Elio Morillo Baquerizo is an Ecuadorian-Boricua aerospace engineer at NASA's Jet Propulsion Laboratory in Pasadena, California. Morillo won the SHPE-EL Poder en Ti Scholarship while attending the University of Michigan, pursuing this degree in Mechanical Engineering.

Morillo is known for his work on the Mars 2020 program named Perseverance. The Perseverance was the fifth rover sent to Mars after Sojourner, Spirit, Opportunity, and Curiosity. The mission for Mars 2020 was the first mission that was able to collect rocks and small fragments, dust and sand from the surface.

== Education ==
Morillo pursued his academic journey at University of Michigan, where he successfully obtained a degree in mechanical engineering. Motivated by his passion for space exploration, he continued his education at the same university and earned a master's degree specializing in space systems design. His dedication and hard work were recognized during his time at University of Michigan when he was awarded the SHPE-EL Poder en Ti Scholarship.

== Career ==
Morillo embarked on his NASA career in 2016, initially joining as a young engineer working on the Mars 2020 System test bed. His dedication and expertise led to his promotion as the Mars 2020 Engineering Operations Mechanisms Lead. As his career progressed, Morillo was further elevated to the esteemed position of Operations Mechanisms Chair. During this time, he played a pivotal role in the Mars 2020 Ingenuity Helicopter project, serving as the Operator. He wasn't just the operator but was also the first to fly the demo version as well.

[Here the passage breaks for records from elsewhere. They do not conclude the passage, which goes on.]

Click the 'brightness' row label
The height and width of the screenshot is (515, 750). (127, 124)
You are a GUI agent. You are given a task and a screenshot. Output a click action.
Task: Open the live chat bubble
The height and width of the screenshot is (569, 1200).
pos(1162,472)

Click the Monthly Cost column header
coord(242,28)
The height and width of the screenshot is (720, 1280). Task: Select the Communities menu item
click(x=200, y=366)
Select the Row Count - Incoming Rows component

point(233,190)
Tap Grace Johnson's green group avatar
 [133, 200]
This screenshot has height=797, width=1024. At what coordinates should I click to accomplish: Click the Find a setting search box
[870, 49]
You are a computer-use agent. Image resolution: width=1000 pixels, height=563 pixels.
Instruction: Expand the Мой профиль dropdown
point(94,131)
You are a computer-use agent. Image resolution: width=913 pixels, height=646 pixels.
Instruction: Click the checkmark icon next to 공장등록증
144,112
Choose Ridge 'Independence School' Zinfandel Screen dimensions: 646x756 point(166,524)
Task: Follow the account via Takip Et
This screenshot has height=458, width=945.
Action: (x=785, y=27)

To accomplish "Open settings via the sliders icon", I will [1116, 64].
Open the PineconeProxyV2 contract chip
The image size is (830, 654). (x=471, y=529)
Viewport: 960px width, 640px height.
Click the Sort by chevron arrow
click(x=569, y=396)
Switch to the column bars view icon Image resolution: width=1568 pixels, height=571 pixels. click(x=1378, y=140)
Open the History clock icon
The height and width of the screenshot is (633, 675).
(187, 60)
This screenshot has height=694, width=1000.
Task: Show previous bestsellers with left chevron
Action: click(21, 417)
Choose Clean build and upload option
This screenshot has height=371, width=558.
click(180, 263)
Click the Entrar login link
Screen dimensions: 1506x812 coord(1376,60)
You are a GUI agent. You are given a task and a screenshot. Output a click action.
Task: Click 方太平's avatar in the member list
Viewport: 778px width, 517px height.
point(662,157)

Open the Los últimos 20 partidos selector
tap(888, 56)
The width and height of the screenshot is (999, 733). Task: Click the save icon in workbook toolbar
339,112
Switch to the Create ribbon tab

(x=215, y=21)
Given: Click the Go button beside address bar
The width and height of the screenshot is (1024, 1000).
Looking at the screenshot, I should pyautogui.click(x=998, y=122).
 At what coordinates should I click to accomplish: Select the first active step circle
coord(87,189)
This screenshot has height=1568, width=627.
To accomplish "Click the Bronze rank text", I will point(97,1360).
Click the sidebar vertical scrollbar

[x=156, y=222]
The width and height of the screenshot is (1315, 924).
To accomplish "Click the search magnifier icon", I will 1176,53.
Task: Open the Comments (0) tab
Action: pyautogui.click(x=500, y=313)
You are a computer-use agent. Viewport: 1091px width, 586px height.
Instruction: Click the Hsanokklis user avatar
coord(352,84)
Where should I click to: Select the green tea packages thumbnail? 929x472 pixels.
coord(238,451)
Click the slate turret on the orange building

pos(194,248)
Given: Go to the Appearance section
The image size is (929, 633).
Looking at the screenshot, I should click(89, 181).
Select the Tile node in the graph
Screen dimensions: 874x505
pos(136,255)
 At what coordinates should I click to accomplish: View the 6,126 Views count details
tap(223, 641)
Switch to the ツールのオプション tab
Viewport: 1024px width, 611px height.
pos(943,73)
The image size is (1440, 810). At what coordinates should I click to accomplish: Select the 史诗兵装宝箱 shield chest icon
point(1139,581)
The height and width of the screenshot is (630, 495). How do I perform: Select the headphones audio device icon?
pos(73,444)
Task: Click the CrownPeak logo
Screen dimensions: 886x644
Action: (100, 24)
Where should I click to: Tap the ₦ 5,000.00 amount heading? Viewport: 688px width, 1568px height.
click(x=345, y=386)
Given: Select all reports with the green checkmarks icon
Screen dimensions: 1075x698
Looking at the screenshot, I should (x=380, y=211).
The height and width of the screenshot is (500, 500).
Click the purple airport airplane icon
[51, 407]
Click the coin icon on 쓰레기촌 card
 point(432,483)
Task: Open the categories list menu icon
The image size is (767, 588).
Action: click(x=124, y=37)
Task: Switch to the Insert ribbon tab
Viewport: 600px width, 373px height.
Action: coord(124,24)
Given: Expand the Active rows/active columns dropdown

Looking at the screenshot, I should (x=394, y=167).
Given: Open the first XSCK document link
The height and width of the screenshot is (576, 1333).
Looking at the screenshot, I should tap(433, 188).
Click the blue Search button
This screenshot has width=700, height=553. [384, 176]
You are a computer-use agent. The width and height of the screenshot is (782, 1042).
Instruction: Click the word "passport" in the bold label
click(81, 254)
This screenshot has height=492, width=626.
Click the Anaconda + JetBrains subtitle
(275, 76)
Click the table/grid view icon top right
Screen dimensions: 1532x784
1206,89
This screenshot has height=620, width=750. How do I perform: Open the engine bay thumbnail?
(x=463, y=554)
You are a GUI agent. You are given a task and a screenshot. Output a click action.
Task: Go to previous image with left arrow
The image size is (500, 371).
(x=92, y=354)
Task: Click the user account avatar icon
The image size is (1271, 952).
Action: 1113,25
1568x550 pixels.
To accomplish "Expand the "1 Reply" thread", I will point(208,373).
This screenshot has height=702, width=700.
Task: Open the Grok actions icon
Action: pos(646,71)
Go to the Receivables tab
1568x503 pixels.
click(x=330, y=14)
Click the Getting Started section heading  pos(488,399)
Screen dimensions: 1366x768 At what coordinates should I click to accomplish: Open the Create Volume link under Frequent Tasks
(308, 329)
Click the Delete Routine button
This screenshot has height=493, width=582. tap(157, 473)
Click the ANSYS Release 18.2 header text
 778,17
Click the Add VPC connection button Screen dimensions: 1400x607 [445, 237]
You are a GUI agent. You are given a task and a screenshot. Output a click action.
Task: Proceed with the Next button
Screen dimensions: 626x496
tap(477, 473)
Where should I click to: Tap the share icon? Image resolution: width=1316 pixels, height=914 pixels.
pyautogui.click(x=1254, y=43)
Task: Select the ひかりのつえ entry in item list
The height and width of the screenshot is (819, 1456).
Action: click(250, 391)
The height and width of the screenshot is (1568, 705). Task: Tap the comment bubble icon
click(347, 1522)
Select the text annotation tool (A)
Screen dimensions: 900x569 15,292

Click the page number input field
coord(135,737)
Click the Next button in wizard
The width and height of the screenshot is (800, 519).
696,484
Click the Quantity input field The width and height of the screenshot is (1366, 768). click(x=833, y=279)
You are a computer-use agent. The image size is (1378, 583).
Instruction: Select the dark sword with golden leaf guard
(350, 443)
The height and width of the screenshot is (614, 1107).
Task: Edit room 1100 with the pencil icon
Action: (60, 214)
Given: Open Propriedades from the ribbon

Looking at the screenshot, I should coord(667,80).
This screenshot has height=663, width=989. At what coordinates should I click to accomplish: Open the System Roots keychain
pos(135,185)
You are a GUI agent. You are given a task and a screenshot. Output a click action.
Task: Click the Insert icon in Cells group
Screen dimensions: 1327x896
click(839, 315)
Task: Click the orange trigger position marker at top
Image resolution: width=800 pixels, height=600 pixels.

Morillo's contributions to the Mars 2020 program have been widely recognized. Under his guidance, the mission successfully deployed the Perseverance rover, which embarked on a seven-month journey to Mars. On February 18, the rover achieved a safe landing, marking a significant milestone as the most substantial and advanced vehicle ever sent to another planet. The Perseverance joined the ranks of previous successful Mars rovers, including Sojourner, Spirit, Opportunity, and Curiosity.

The primary objective of the Mars 2020 mission was to collect rocks, small fragments, dust, and sand from the Martian surface. Equipped with a robotic arm, the rover could analyze samples immediately upon contact. Notably, the Perseverance also featured an instrument called MOXIE, which stands for "Mars Oxygen In Situ Experiment." This innovative device demonstrated the capability to convert carbon dioxide into oxygen on the Red Planet.

Morillo has also released a memoir about his experience being Hispanic in college, called "The Boy Who Reached for the Stars." When asked about the memoir, Morillo said, "I hope my memoir inspires students to reach beyond the stars, reminding them that their dreams are not just fantasies, but destinies waiting to be fulfilled."